La Casa de Ofrendas (2025 -2026)
Keywords: Ritual and Devotion, Cultural Memory, Migration & Identity

Close-up of the installation (2025) “Ofrenda de Orula” – Ceramic sculpture featuring glazed ceramic fruits in green and yellow, including coconut, avocado, pumpkin, lime, and grapefruit.
Ofrenda para los Orishas is a monumental installation consisting of seven beaded sculptures, vertically suspended between two and ten meters, each dedicated to an Orisha from the syncretic cosmologies of Santería and related South American traditions. The sculptures are not literal portraits, but symbolic vessels of human devotion. The glazed ceramic fruits act as offerings, sustaining the spiritual economy of exchange. The chromatic diversity reflects the specific color systems that devotees use to identify and invoke their Orishas, giving the work a layered cultural significance.
The ceramic beads, rhythmically strung, function both as ornamentation and as an archive, preserving gestures of reverence while critically examining the transactional nature of ritual practice. The installation reinterprets handcrafted materials—beads and blown glass plates—as carriers of cultural memory, resisting their reduction to disposable objects. By referencing Santería’s circular rituals of reuse, Dos Santos creates a model in which objects carry meanings beyond their physical form, encompassing migration, dissemination, and transformation.
The work highlights the interplay between devotion and exchange, illustrating how cultural systems can inspire alternative economies that counteract disposability. The beaded strands act as vertical altars, suspended between earth and sky, while the blown glass plates function simultaneously as ritual vessels and reflective mirrors, engaging the viewer actively in the exchange.
Ultimately, Ofrenda para los Orishas investigates purification—not as mere cleansing, but as transformation. It raises questions about what endures, what is relinquished, and how culture sustains itself through the continuous ritual of giving, receiving, and remembering. Within this constellation of devotion, color, and material, the installation provides space for the contradictions and historical traces embedded in spiritual systems—complexities that do not vanish, but migrate and transform.
The project comprises seven hanging objects, entirely made from ceramic beads. These sculptural forms can be suspended from the ceiling or mounted on the wall, allowing flexible presentation within the exhibition space. Their positioning and arrangement can be adapted to the spatial dynamics and curatorial intent, inviting viewers to experience the installation from multiple perspectives. The delicate construction and tactile surfaces of each object emphasize materiality and rhythm, while their suspended nature evokes a sense of lightness and movement.
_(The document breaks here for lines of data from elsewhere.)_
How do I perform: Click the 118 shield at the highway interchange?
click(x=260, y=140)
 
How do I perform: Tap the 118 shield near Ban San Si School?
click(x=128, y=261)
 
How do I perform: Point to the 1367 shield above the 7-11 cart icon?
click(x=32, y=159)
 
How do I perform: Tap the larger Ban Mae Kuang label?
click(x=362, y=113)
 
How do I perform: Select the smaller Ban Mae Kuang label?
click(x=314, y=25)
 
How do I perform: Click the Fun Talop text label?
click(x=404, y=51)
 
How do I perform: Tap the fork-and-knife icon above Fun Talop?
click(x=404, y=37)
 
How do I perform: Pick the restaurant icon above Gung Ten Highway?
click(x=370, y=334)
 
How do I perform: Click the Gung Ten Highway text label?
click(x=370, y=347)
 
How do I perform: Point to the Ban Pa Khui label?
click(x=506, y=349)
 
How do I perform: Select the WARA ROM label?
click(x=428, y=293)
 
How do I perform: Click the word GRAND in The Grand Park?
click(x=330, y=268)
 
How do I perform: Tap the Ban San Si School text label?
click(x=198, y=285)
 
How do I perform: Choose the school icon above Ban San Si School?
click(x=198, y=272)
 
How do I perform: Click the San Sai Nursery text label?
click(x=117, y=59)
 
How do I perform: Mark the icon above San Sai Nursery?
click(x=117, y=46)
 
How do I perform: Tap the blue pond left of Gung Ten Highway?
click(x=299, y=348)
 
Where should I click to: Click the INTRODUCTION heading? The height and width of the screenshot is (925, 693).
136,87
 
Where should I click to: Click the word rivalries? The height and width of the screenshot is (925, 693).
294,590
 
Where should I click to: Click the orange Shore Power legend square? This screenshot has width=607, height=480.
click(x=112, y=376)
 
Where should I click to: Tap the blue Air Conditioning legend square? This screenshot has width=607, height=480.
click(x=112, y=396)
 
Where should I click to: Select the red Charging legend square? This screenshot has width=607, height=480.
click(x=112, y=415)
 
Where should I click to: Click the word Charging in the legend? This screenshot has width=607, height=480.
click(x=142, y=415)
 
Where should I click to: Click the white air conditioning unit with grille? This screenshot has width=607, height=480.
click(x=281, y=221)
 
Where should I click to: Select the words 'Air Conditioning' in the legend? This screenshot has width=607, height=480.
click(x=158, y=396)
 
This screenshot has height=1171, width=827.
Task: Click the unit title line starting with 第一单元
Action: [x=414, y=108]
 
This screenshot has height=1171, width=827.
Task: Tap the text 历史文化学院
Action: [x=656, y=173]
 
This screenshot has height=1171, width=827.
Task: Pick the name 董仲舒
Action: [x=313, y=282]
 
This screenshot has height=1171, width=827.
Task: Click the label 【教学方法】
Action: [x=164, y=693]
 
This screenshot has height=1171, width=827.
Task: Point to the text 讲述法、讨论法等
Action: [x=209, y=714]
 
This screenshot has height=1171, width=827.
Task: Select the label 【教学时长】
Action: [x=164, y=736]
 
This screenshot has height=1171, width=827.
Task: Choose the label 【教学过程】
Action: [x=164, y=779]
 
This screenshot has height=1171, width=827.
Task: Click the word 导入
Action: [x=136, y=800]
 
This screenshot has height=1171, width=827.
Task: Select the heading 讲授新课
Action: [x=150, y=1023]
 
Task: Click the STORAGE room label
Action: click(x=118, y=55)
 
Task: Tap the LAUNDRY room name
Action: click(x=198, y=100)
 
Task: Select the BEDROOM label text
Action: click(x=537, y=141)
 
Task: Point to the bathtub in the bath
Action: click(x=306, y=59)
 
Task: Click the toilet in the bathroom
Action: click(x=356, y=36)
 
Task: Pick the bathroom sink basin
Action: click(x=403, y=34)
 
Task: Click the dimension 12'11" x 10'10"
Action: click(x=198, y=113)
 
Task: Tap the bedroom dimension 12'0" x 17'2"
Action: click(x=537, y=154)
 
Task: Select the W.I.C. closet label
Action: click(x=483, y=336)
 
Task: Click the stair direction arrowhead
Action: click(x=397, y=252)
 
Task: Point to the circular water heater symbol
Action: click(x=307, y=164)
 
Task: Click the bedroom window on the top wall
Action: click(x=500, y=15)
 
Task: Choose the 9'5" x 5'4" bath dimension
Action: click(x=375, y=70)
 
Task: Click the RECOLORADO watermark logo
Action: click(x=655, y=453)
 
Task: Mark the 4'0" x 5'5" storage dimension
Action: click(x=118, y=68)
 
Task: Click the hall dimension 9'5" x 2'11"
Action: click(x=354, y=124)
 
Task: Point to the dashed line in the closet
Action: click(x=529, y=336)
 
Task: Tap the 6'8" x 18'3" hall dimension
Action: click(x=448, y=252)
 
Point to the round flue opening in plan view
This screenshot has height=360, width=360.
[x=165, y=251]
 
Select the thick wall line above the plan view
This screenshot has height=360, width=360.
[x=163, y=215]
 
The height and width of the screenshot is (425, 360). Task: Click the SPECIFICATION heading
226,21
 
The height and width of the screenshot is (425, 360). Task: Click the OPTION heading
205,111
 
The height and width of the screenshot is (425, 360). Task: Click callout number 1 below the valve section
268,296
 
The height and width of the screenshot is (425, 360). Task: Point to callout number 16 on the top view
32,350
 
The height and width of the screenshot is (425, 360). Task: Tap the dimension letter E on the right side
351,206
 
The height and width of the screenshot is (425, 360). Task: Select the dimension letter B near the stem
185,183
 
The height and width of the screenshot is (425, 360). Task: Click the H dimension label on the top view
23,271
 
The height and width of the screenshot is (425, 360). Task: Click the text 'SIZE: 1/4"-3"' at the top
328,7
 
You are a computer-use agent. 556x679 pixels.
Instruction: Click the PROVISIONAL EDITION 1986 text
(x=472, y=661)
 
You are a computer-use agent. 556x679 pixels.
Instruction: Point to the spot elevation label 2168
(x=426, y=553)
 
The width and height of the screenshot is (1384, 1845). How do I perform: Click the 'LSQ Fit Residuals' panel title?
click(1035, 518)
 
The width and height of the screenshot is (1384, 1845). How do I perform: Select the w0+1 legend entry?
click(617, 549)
This flexibility in display creates an immersive experience, where the objects engage in dialogue with the architecture of the space, transforming it into a dynamic environment of form and texture.
My motivation for this project is deeply personal. This experience prompts reflection on how traditions and ritual systems function as carriers of love, resilience, and continuity. I explore the devotional practices I inherited from her, and how these structures remain meaningful within the complex interplay of migration, cultural identity, and independent life. The project becomes an investigation into the tension between personal experience and collective tradition, examining how rituals are transmitted and reshaped across generations.
The result is a monumental installation of seven hanging bead sculptures. Together, they form a collective constellation in space, suspended between earth and sky, symbolizing the connection between the physical and the spiritual, between generations, and across cultural worlds. Their spatial arrangement creates a space for contemplation and interaction: viewers are invited to reflect on how personal memories and shared rituals influence one another, forming a symbiosis of tradition and love. Each object bears the marks of craftsmanship, material choice, and ritual significance, engaging the audience visually and symbolically. The bead sculptures function as carriers of stories and memories, where the personal and collective merge. Through the installation’s monumental scale, the relationship between humans, ritual, and matter becomes tangible. The floating nature of the sculptures evokes movement and transformation, while the composition choreographs attention and contemplation. In this way, a reflective environment emerges where tradition, love, and memory converge into a cohesive field of meaning and experience.

“Ofrenda de Orula” – Ceramic sculpture composed of 45 individual pieces, spanning a total length of 7–10 meters (2025).